A while back, Defense Secretary Donald Rumsfeld dubbed the insurgents who are making life so difficult for coalition forces, Iraqi authorities and anyone caught in the cross fire "dead-enders," losers from Saddam Hussein's regime with nothing left to do but go down fighting. U.S. military officials said the enemy fighters lacked organization and coordination. No one would say any of this now. American officials acknowledge that the insurgents are a potent and increasingly structured force. A former Saddam aide who is close to insurgents in Anbar province, west of Baghdad, agrees. What were once dispersed cells are now meeting weekly in the area, he tells TIME. At the first confab four weeks ago, he says, fighters traded intelligence about the location of U.S. bases, discussed future tactics and planned a series of attacks.

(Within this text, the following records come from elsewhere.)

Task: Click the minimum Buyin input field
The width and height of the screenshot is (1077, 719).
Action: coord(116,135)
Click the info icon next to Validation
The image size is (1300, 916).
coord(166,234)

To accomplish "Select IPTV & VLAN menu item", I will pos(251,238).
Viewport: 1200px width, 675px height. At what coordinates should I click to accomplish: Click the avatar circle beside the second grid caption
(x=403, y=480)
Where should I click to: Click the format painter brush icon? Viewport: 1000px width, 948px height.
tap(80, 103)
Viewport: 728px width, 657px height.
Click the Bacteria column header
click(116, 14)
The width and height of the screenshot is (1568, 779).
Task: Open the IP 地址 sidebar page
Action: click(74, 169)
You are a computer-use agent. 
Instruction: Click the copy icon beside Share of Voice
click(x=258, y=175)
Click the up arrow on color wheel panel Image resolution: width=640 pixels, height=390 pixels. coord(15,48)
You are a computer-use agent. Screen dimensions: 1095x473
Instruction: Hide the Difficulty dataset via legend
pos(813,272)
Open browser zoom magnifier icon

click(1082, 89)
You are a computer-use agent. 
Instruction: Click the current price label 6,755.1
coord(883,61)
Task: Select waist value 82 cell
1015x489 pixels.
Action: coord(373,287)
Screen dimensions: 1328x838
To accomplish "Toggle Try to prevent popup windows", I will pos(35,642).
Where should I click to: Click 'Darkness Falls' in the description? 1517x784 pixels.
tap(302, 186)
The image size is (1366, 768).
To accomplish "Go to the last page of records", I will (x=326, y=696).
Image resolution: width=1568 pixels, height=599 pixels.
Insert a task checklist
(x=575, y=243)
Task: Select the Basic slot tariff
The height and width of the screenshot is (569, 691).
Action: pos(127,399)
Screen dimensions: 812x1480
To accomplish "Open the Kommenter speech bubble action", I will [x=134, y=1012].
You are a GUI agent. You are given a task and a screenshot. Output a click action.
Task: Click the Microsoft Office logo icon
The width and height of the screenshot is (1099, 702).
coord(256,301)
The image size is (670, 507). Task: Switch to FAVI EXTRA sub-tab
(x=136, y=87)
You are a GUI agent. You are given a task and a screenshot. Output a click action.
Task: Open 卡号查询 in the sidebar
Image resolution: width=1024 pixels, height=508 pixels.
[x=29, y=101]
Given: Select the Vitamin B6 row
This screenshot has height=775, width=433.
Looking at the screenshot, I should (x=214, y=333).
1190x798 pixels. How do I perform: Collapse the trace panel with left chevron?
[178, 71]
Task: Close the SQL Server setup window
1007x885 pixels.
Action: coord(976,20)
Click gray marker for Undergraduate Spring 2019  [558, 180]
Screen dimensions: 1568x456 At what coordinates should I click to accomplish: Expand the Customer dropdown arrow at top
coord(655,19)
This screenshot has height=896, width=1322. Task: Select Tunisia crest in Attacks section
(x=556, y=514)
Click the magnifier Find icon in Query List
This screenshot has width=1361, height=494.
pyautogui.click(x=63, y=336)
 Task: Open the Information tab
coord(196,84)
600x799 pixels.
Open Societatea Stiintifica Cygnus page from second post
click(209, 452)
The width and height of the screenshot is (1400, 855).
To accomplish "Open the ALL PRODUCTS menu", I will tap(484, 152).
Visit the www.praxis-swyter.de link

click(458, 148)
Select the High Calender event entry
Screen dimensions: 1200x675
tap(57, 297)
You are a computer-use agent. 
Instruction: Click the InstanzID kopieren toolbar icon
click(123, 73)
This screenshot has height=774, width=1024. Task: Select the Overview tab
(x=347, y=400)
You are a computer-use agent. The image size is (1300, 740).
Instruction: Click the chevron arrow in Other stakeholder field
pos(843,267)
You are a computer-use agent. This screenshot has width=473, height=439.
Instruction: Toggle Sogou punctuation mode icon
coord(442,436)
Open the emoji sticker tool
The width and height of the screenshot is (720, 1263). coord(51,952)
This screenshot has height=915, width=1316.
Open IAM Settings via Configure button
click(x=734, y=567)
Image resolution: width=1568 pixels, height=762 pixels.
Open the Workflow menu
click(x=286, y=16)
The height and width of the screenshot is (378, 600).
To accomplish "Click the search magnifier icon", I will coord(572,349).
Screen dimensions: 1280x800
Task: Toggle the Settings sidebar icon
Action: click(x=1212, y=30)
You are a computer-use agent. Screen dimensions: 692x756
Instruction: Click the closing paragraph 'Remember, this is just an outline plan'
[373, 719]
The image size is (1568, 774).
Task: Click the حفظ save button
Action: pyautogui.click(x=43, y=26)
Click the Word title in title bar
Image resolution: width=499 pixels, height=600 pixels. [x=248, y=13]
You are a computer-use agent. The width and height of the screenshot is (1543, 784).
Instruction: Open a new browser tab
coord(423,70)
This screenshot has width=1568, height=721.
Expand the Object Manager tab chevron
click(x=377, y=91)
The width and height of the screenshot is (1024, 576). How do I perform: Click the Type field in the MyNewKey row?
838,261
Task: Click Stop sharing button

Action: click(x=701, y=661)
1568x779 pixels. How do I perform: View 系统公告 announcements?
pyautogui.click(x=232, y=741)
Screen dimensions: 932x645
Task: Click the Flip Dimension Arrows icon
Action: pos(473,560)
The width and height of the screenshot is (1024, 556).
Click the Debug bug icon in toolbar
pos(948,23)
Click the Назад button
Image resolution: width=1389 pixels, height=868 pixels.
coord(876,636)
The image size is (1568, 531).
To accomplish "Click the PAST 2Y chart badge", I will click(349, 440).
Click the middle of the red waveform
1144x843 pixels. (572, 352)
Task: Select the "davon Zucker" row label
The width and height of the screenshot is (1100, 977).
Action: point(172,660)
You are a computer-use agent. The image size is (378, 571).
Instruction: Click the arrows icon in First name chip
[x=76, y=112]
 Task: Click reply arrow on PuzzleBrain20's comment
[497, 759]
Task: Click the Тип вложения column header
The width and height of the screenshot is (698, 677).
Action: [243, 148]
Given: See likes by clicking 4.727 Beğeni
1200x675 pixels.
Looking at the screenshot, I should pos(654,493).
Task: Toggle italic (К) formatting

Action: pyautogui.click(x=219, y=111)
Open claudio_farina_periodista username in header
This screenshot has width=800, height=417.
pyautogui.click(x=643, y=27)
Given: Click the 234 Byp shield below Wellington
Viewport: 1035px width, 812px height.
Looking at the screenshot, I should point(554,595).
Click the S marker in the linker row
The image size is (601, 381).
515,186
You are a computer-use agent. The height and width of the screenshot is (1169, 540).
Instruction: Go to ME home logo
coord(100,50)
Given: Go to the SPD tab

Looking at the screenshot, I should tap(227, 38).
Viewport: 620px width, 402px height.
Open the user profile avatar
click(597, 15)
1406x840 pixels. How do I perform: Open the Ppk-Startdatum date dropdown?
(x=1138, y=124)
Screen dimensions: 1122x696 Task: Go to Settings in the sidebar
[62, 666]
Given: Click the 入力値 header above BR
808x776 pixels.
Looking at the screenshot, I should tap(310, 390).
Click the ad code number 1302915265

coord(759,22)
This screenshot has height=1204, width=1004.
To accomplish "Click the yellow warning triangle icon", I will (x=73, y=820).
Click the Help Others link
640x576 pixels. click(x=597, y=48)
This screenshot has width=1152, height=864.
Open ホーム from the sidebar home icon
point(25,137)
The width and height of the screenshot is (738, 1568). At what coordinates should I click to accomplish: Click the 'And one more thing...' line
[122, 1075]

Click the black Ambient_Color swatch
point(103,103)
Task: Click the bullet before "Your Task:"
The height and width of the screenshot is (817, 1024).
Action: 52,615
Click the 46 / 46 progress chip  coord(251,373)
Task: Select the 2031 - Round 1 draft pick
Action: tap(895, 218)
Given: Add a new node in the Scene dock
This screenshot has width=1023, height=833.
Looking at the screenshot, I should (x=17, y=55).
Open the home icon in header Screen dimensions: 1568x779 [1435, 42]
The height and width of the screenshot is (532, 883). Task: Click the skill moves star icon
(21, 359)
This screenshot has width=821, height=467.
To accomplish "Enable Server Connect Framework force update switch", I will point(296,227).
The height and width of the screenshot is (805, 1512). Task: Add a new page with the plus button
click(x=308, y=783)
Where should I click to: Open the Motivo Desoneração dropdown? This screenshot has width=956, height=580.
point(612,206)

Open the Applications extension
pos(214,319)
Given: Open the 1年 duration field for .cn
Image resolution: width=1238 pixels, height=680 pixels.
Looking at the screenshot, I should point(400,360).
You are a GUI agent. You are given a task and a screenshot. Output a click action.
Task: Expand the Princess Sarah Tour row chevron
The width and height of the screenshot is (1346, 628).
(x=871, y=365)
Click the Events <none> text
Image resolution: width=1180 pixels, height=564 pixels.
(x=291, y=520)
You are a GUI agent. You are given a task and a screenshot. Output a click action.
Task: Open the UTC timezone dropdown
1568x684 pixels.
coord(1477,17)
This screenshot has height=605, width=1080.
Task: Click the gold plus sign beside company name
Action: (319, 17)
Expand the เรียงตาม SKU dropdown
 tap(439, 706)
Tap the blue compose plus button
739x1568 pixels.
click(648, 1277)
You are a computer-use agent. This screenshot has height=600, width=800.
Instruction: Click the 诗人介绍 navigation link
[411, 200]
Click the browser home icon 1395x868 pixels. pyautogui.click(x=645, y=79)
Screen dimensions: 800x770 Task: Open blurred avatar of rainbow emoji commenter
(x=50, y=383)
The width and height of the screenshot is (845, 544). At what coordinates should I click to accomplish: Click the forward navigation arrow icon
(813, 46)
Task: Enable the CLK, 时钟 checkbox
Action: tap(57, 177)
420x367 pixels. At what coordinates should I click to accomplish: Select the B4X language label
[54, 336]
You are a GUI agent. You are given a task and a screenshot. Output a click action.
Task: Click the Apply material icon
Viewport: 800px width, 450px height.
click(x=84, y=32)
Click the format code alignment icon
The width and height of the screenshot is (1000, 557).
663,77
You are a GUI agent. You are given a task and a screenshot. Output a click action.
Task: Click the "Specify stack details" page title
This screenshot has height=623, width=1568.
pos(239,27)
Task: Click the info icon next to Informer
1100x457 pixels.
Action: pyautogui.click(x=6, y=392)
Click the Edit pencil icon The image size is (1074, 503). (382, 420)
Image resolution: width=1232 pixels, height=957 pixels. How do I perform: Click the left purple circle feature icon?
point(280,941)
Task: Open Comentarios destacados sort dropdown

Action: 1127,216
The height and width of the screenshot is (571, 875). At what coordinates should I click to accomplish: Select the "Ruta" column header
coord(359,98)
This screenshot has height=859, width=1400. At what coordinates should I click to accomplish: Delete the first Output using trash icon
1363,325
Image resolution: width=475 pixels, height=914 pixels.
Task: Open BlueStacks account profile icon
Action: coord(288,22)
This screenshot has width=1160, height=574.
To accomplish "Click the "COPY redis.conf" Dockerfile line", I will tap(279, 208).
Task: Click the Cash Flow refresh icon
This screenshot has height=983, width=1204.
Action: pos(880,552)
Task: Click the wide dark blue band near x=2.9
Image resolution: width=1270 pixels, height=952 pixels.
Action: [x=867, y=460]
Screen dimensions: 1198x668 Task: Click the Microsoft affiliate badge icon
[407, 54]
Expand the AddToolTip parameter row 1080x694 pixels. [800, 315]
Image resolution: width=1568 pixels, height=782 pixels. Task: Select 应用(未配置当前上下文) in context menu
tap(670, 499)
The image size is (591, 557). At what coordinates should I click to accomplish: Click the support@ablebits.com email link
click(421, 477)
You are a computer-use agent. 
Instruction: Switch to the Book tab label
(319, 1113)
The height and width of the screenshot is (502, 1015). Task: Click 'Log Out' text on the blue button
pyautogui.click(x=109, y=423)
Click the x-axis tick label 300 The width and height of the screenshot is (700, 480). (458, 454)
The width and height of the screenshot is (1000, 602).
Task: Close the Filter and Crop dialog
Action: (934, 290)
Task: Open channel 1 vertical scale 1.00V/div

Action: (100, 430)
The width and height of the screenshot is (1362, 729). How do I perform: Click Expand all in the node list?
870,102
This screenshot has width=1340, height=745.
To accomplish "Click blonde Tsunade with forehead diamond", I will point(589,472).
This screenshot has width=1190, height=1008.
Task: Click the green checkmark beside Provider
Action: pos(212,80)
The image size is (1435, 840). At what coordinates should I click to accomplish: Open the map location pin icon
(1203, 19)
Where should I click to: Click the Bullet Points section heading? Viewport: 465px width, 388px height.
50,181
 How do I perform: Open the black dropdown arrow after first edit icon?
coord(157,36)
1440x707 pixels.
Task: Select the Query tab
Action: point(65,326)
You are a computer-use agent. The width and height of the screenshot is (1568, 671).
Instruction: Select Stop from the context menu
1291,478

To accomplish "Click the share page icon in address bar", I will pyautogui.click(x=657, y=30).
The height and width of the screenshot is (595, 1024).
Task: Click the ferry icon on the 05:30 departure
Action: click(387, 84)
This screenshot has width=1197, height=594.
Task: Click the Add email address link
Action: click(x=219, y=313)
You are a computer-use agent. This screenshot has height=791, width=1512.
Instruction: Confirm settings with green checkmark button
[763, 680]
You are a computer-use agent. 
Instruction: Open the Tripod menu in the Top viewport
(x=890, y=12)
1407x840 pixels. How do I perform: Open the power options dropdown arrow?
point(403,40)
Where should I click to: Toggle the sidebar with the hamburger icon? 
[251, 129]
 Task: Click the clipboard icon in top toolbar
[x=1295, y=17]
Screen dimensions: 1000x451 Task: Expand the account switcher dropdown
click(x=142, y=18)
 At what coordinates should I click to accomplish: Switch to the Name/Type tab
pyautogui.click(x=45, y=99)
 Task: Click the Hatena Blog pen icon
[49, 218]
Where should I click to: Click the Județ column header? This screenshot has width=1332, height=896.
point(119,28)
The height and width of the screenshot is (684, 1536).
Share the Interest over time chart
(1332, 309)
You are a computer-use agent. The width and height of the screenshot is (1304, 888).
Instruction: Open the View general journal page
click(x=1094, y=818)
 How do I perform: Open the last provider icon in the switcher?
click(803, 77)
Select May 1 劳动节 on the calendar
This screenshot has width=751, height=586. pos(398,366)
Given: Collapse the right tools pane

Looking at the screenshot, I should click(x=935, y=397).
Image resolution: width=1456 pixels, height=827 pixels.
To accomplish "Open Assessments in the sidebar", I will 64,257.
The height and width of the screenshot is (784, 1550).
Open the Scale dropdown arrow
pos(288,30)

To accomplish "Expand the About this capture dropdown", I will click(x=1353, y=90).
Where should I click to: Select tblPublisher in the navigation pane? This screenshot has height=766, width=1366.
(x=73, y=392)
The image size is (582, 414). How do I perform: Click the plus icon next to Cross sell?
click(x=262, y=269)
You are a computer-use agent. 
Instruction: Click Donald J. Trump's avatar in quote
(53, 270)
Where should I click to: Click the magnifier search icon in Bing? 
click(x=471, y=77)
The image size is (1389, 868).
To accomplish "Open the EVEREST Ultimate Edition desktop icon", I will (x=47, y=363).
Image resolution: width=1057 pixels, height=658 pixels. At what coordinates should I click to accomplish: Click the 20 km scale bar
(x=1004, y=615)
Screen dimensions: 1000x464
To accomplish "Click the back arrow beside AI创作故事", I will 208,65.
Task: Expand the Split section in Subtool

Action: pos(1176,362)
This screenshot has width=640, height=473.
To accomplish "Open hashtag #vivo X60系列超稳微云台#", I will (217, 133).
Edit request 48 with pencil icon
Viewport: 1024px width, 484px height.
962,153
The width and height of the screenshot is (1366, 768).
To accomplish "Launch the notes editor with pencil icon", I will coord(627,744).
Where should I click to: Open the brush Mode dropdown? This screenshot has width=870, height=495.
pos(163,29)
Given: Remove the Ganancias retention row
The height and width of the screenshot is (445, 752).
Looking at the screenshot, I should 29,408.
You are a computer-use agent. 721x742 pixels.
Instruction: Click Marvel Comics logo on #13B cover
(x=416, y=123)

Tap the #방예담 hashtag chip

U.S. officials originally posited that many of the attackers were criminals Saddam had released from jail on the eve of the U.S. invasion as well as foreign terrorists allied with al-Qaeda. Now the Pentagon believes that the overwhelming majority are former Baath Party officials and other Saddam loyalists. Major General Charles Swannack Jr., commander of the 82nd Airborne Division, told the Washington Post last week he believed Saddam planned the insurgency in advance of the war. U.S. Central Command chief General John Abizaid dismissed the idea. According to the former Saddam aide, the deposed President is not leading the resistance nationally, but some cell leaders receive orders and money from him through intermediaries.
U.S. officials say leaders of the insurgents sometimes subcontract work to young, often unemployed, Iraqi males. According to some who have been captured, an attack on U.S. troops can bring as much as $1,000, five times that if G.I.s die. Abizaid said last week coalition forces are facing fewer than 5,000 insurgents in all. That figure, while based on interrogations of Iraqi fighters, is "little more than a smart guess," says a senior Pentagon official. Among the estimated 5,000, military officials say, are perhaps a couple of hundred foreigners who have infiltrated Iraq to confront the Americans. The former Saddam aide said he had met two Libyans who came to Iraq to join the battle, both of them veterans of the civil war in Sudan. CIA briefers told a group of Senators in Washington last week that fighters who have arrived recently from Syria and Iran are more skilled than those who came earlier in the year. The briefers said Ansar al-Islam, a terrorist group linked to al-Qaeda that the U.S. targeted during the fighting last spring, is "reconstituting" in northern Iraq.